---
bibtex: @article{abizadeh2012,
title={On the demos and its kin: Nationalism, democracy, and the boundary problem},
author={Abizadeh, Arash},
journal={American Political Science Review},
volume={106},
number={04},
pages={867--882},
year={2012},
publisher={Cambridge Univ Press}
}
---
Arash Abizadeh 2012
Abizadeh defines the boundary problem as "determining who is a member of the collectivity that legitimately exercises political power" or "What is the prepolitical ground for determining the boundaries of the human collectivity that legitimately exercises power (and over whom power is legitimately exercised)" p868
His argument is "once we recognize that the demos is in principle unbounded, and abandon the quest for a prepolitical ground of legitimacy, can democratic theory fully avoid this collapse of demos into nation into ethnos. But such a theory departs radically from traditional theory." p867
"My thesis is that only a recognition that the demos is in principlesiple unbounded can yield a coherent theory of democratic legitimacy." p868
Democratic theory seeks "to legitimize political power by rendering it compatible with the freedom of those over whom it is exercised." It is "a self-referential theory of political legitimacy...[whose] principle of legitimacy refers right back to the very persons over whom political power is exercised." p867
"Self-referential theories necessarily combine two questions that are in principle distinct....question of legitimacy...[and]...the question of boundaries" p867
"The striking feature of self-referential theories is that a second question must consequently be addressed before the question of legitimacy can be determinately answered. " p867
So "if legitimization requires ... prepolitical grounds, then the grounds for adjudicating those boundaries ... must also be prepolitical..." but "...it is impossible consistently and jointly to solve the two problems that self-referential theories combine." p868
The descriptive question ask "what legitimates political power in a particular society?" the normative question asks "what legitimizes political power as such, by reference to a rationally defensible principle of legitimacy?"

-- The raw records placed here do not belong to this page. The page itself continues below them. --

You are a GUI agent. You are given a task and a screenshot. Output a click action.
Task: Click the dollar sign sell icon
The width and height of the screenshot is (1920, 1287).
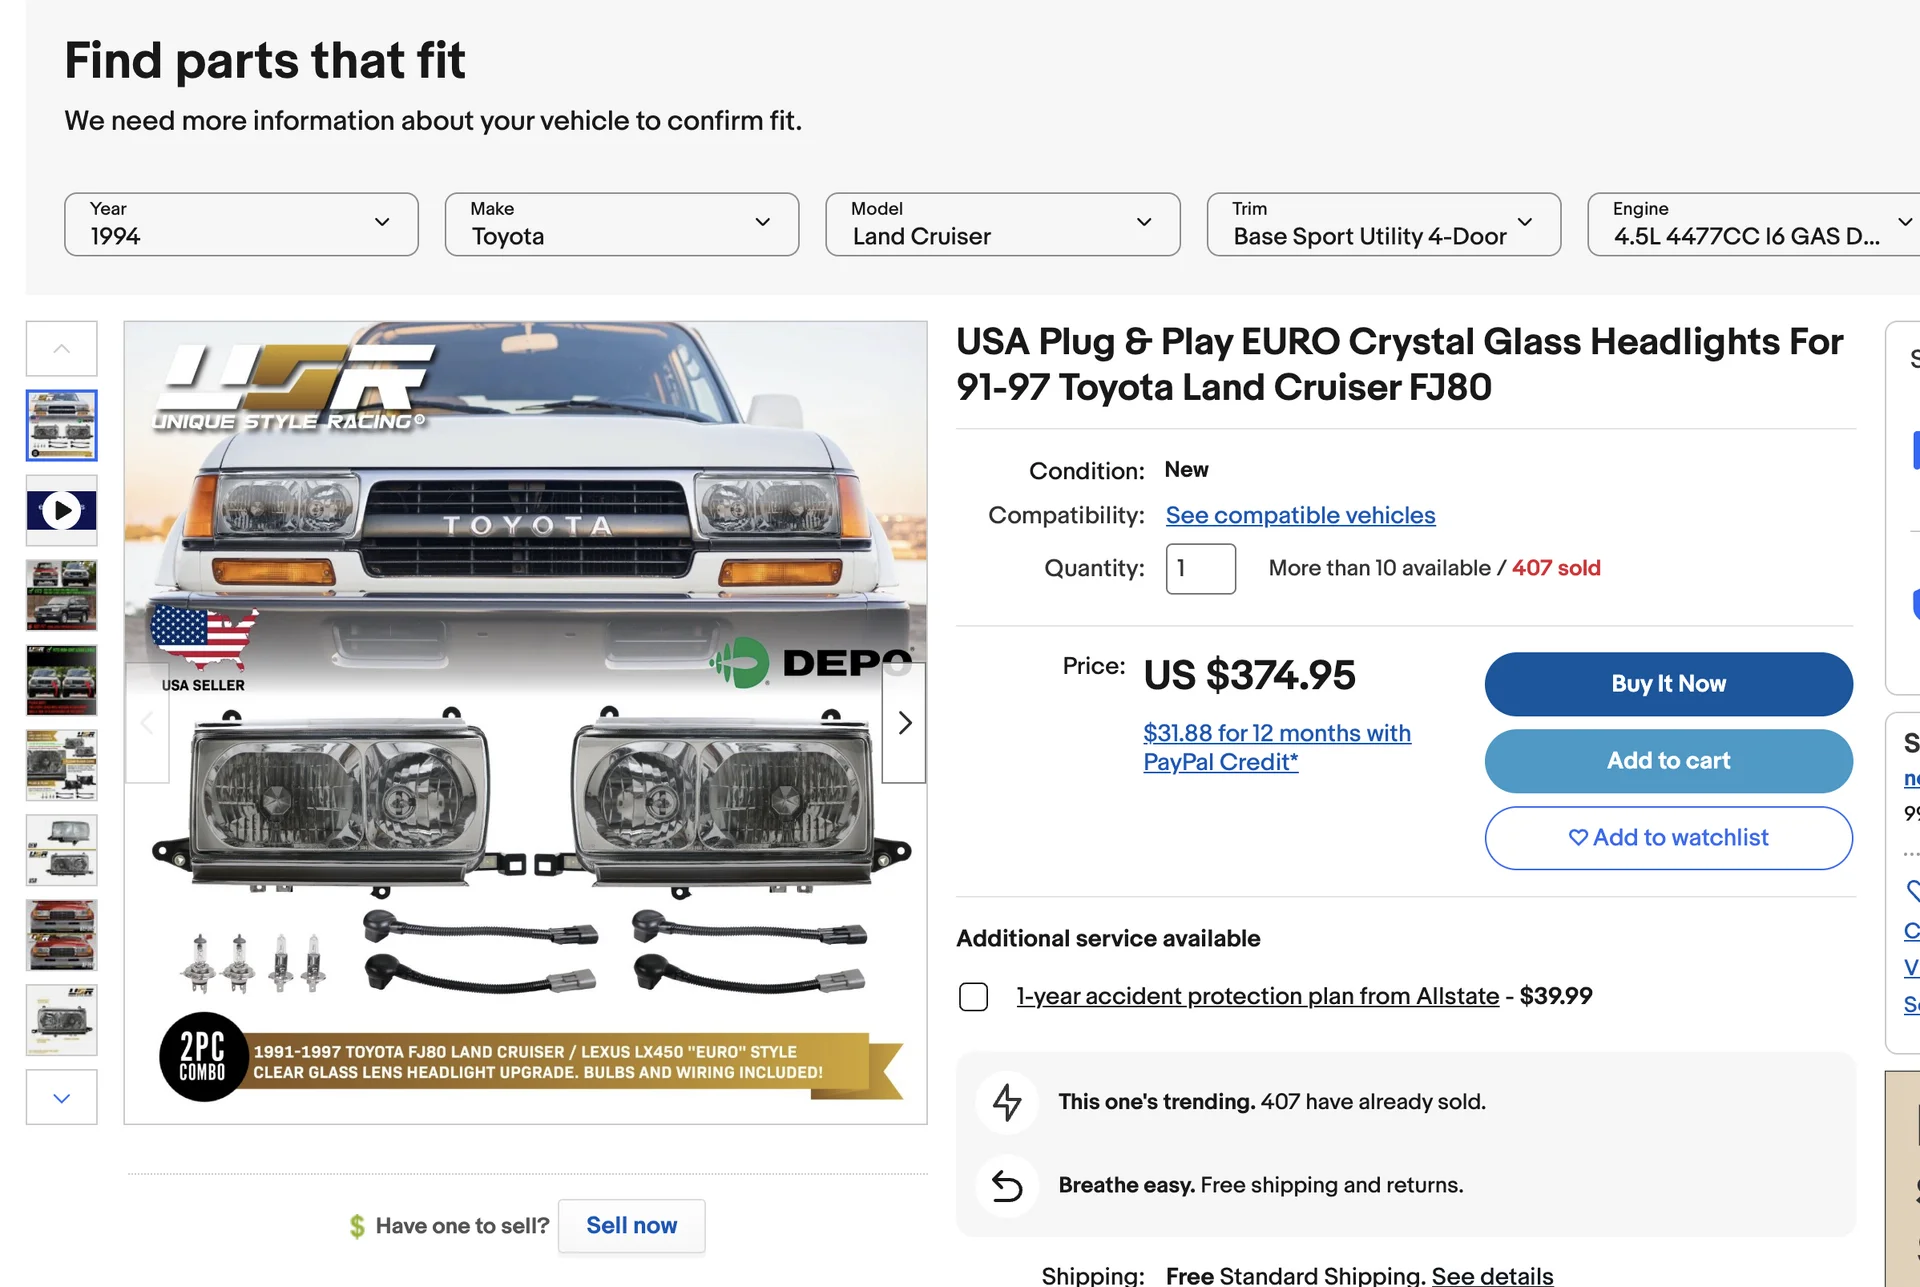(x=357, y=1226)
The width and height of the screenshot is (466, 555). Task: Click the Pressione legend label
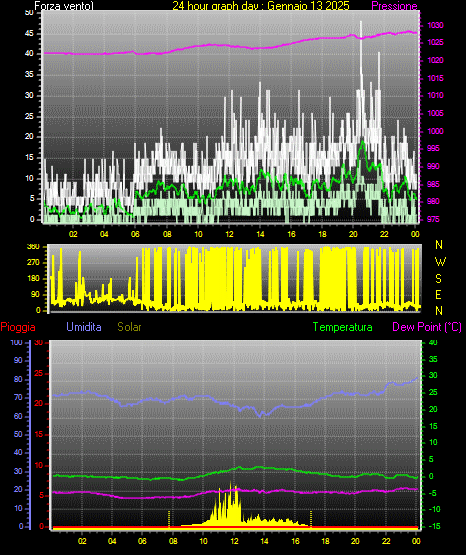394,6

Cultural nationalism relies on ethnic considerations pp869-873
"We need to know who is legitimately in or out because self-referential doctrines purport to furnish a ground for legitimizing political power, and constituting political boundaries is one of the most important ways in which political power is exercised over persons" p873
"Thus political power is legitimized not by tradition, not by virtue, not by genealogy, but by the demos itself." .... "Specifying the ground for democratic legitimacy therefore clearly re- quires specifying both (a) what procedures give legiti- mate expression to the people’s collective will and (b) who the people in question is." p874
"It is a problem that arises precisely because the democratic principle of legitimacy is not only self-referential, but also constitutively political: It assumes that the ground of legitimacy is the people’s politically expressed collective will, itself some function of individual members’ wills."p874
"If laws must be the outcome of certain kinds of procedures, then the democratic legitimacy of the laws governing the procedures themselves seems to face the same kind of infinite regress as boundaries." p874 "Which political procedures legitimately articulate the will of the people cannot itself be wholly determined by interrogating the people’s will." p875
Social contract theory is an "utter failure as a response to the boundary problem..." because "civic boundaries pose an externality problem" on outsiders and require the consent of everyone. "Boundaries require not just consent, but serial consent." p875
"bounded demos thesis -- the fact that the people is bounded is given prior to the exercise of political power and independent of any individual’s will." ... "For these theorists, the boundary problem is supposed to demonstrate that legitimizing particular boundaries requires turning to a principle external to democratic theory itself" p876
"un-boundedness of subjection -- the act of constituting boundaries circum- scribing political rights is always an exercise of power over both insiders and outsiders that, by the very act, purports to disenfranchise the outsiders over whom power is exercised" p877
The Schumpter response: "If having boundaries is necessarily presupposed by the democratic exercise of political power, then any particular boundary will do: The particular boundary may be arbitrary, but drawing it somewhere is not, and that is all there is to it "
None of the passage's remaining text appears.